Source data:
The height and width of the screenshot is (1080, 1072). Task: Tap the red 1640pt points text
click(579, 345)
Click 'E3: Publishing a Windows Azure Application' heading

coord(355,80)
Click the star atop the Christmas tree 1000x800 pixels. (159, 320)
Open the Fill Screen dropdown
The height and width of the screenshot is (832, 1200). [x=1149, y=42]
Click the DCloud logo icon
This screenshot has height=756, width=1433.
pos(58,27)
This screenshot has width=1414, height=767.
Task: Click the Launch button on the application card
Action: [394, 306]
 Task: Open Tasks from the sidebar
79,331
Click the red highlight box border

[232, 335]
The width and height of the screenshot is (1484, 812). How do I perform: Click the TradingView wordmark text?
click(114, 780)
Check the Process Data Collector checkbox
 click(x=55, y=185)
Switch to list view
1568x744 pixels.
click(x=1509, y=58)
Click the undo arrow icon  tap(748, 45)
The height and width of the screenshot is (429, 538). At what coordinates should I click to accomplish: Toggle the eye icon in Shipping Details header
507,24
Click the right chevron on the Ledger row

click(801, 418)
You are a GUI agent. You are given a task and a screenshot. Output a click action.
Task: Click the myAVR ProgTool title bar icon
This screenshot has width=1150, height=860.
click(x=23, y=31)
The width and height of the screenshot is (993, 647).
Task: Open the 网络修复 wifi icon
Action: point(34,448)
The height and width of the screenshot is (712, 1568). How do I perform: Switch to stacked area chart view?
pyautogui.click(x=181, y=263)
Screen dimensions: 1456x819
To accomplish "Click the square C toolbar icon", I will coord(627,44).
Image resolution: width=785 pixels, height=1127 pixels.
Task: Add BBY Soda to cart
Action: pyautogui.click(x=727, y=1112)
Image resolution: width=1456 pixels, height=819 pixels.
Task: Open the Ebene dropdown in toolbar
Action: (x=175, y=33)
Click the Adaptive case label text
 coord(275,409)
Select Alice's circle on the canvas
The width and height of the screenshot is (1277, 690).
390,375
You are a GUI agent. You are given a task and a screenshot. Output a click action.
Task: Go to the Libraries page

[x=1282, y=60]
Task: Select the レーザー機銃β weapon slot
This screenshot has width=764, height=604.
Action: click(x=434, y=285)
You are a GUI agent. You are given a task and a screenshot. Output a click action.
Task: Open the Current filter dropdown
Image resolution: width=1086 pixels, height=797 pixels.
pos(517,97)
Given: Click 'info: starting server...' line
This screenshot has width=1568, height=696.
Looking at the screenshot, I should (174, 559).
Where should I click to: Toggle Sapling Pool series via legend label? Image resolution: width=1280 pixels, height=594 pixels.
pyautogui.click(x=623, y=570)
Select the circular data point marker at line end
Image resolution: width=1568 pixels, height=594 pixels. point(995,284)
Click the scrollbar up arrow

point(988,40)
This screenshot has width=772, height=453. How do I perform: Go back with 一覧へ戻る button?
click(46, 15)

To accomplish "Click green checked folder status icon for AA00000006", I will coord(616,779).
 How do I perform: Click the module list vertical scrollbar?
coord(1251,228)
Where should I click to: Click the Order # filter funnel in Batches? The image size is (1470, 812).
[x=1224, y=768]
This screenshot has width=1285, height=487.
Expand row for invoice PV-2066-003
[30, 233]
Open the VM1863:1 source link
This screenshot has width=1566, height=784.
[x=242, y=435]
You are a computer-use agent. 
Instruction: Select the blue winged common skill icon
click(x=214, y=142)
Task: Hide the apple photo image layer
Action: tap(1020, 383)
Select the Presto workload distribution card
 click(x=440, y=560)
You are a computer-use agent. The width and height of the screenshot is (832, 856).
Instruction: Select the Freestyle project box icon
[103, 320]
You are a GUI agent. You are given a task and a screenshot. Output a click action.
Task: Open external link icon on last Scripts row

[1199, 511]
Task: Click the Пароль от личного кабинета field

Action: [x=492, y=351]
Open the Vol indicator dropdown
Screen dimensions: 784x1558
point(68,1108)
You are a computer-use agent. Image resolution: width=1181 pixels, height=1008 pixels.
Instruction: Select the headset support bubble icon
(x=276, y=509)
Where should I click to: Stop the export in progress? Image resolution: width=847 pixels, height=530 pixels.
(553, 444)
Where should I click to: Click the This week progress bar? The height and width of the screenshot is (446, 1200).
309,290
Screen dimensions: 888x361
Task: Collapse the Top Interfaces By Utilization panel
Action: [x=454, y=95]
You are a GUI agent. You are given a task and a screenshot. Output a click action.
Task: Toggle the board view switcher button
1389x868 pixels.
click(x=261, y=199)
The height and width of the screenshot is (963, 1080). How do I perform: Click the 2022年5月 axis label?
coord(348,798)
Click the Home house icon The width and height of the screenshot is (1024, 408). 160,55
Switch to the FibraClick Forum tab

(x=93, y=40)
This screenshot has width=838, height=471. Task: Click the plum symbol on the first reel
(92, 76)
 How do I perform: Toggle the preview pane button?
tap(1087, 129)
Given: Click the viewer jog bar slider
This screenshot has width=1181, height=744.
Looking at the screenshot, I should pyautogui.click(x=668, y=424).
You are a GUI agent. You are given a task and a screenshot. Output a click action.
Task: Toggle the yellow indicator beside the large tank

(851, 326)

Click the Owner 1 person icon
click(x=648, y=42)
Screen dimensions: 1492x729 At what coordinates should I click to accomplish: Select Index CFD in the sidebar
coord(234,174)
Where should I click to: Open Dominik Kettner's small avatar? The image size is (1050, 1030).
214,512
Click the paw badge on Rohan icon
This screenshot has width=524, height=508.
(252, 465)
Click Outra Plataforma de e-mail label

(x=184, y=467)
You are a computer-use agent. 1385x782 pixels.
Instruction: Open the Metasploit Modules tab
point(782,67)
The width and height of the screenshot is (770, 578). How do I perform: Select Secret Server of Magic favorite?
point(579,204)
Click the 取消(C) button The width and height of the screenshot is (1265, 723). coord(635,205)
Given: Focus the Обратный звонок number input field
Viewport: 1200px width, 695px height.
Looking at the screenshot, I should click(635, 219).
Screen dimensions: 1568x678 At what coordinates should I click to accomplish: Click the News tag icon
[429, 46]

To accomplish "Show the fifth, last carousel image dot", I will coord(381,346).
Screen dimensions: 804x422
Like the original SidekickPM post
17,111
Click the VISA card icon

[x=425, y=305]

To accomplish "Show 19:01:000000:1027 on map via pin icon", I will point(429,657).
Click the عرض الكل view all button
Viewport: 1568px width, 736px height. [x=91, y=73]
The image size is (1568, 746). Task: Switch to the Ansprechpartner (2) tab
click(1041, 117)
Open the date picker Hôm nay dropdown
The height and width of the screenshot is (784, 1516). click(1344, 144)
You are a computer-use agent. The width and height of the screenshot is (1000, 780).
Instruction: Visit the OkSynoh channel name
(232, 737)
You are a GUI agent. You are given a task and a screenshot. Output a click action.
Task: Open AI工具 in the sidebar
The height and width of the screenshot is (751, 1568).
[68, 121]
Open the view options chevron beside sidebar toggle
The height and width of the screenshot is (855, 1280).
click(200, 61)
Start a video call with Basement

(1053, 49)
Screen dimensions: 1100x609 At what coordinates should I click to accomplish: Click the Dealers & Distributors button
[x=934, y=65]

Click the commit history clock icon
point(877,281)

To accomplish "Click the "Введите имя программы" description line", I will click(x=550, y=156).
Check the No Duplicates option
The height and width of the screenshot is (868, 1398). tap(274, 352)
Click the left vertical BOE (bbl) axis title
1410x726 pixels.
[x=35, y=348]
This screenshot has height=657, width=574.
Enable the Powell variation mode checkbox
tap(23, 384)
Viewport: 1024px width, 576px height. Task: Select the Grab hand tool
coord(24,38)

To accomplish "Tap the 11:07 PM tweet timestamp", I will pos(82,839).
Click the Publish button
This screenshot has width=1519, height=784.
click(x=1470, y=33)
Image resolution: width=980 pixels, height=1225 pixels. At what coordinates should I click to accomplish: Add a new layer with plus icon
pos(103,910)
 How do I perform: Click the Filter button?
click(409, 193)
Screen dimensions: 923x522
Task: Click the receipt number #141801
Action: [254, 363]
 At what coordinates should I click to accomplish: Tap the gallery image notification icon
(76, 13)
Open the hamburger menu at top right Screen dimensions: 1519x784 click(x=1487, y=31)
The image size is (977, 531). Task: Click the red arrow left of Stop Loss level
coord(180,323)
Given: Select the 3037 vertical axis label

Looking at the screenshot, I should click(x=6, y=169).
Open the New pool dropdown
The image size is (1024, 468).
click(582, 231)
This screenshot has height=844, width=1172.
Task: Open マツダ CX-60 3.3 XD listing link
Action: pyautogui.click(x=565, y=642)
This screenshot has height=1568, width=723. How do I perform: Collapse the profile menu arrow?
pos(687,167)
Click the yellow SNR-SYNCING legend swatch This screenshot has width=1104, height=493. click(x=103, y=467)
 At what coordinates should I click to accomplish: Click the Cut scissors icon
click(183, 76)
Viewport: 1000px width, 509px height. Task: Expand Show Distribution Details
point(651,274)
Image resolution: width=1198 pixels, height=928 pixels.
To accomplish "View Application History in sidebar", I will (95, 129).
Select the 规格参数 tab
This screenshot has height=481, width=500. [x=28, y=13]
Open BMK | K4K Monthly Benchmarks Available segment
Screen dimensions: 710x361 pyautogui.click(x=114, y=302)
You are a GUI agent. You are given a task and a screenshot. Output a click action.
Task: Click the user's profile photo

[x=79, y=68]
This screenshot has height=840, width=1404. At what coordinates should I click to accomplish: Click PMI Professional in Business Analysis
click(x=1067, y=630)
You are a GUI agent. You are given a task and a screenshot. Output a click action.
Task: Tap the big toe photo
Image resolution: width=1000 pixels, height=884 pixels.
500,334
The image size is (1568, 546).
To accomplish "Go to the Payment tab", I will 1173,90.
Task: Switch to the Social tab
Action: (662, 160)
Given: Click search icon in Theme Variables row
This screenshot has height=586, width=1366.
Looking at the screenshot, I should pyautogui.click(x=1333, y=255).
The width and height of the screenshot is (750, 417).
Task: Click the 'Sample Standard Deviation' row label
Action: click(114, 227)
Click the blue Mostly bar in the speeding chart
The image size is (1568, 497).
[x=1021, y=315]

→ EXERCISE GOAL
Begin with the line above that has "Task: Click the Пароль" and continue through the line that has "Click the 取消(C)", setting each one down exactly. Stop there.

→ SOLUTION FOR THIS TASK
Task: Click the Пароль от личного кабинета field

Action: [x=492, y=351]
Open the Vol indicator dropdown
Screen dimensions: 784x1558
point(68,1108)
You are a computer-use agent. Image resolution: width=1181 pixels, height=1008 pixels.
Instruction: Select the headset support bubble icon
(x=276, y=509)
Where should I click to: Stop the export in progress? Image resolution: width=847 pixels, height=530 pixels.
(553, 444)
Where should I click to: Click the This week progress bar? The height and width of the screenshot is (446, 1200).
309,290
Screen dimensions: 888x361
Task: Collapse the Top Interfaces By Utilization panel
Action: [x=454, y=95]
You are a GUI agent. You are given a task and a screenshot. Output a click action.
Task: Toggle the board view switcher button
1389x868 pixels.
click(x=261, y=199)
The height and width of the screenshot is (963, 1080). How do I perform: Click the 2022年5月 axis label?
coord(348,798)
Click the Home house icon The width and height of the screenshot is (1024, 408). 160,55
Switch to the FibraClick Forum tab

(x=93, y=40)
This screenshot has width=838, height=471. Task: Click the plum symbol on the first reel
(92, 76)
 How do I perform: Toggle the preview pane button?
tap(1087, 129)
Given: Click the viewer jog bar slider
This screenshot has width=1181, height=744.
Looking at the screenshot, I should pyautogui.click(x=668, y=424).
You are a GUI agent. You are given a task and a screenshot. Output a click action.
Task: Toggle the yellow indicator beside the large tank

(851, 326)

Click the Owner 1 person icon
click(x=648, y=42)
Screen dimensions: 1492x729 At what coordinates should I click to accomplish: Select Index CFD in the sidebar
coord(234,174)
Where should I click to: Open Dominik Kettner's small avatar? The image size is (1050, 1030).
214,512
Click the paw badge on Rohan icon
This screenshot has width=524, height=508.
(252, 465)
Click Outra Plataforma de e-mail label

(x=184, y=467)
You are a computer-use agent. 1385x782 pixels.
Instruction: Open the Metasploit Modules tab
point(782,67)
The width and height of the screenshot is (770, 578). How do I perform: Select Secret Server of Magic favorite?
point(579,204)
Click the 取消(C) button The width and height of the screenshot is (1265, 723). coord(635,205)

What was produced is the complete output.